THE PROBLEM -> In the theatre review, who wrote and directed the play?

TEXT PASSAGE ->

►

What Do You Think the Birds are Doing? Theatre.
Venue: Gymnasium
Next Performance: Thursday 3 July 12:00
Review
By Benevolence Mazhinji
I knew the story of Jojo and Beatrice would stay with me forever when Beatrice said, “We can’t be like the birds if we keep living like rats.” The existential dread here is not really about birds or a rat but about the brutal, punishing shape of a life lived in fear. The theatre darkened to make way for the two characters who crawled onto the stage through what looked like a tunnel. It felt as though we, as the audience, were crawling in behind them, leaving whatever was outside behind for good. In the middle of their tiny bunker stood a large table that seemed to occupy half the room. On it sat two metal mugs, a box of rooibos teabags and a silver teapot. “Tea is only for Tuesdays,” says Jojo and with this, the audience is made aware that the two have been living through some kind of global crisis that has left them bereft of hope.
What do You Think the Birds are Doing unfolds in this strange, slow space between catastrophe and routine, where nothing happens and yet everything is quietly at stake. Written and directed by Cailyb Prinsloo, the play was born from a post-COVID haze, where survival felt less like heroism and more like inertia. The show is very funny, raw, and relatable – evident in the arguments about whether the rat is a harbinger of death or just a stubborn intruder refusing to leave. Even the way Jojo kept patching up the walls of a house that was clearly falling apart offered us a kind of comedic relief. Between the silences, a soft, engulfing soundtrack would occasionally spill into the room, reminding us that there was once a time when the two were free to go outside, look up at the trees and wonder what the birds were doing.

◄

MATERIAL SUPPLIED ->
►

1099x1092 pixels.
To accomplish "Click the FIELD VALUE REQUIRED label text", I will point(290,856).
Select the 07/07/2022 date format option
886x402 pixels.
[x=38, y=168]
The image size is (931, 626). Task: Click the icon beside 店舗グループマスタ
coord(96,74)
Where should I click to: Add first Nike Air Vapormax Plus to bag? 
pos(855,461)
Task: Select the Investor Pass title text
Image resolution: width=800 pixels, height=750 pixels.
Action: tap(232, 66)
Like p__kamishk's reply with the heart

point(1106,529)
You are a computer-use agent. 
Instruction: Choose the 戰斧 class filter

◄

RESPONSE TO THIS EXERCISE -> Cailyb Prinsloo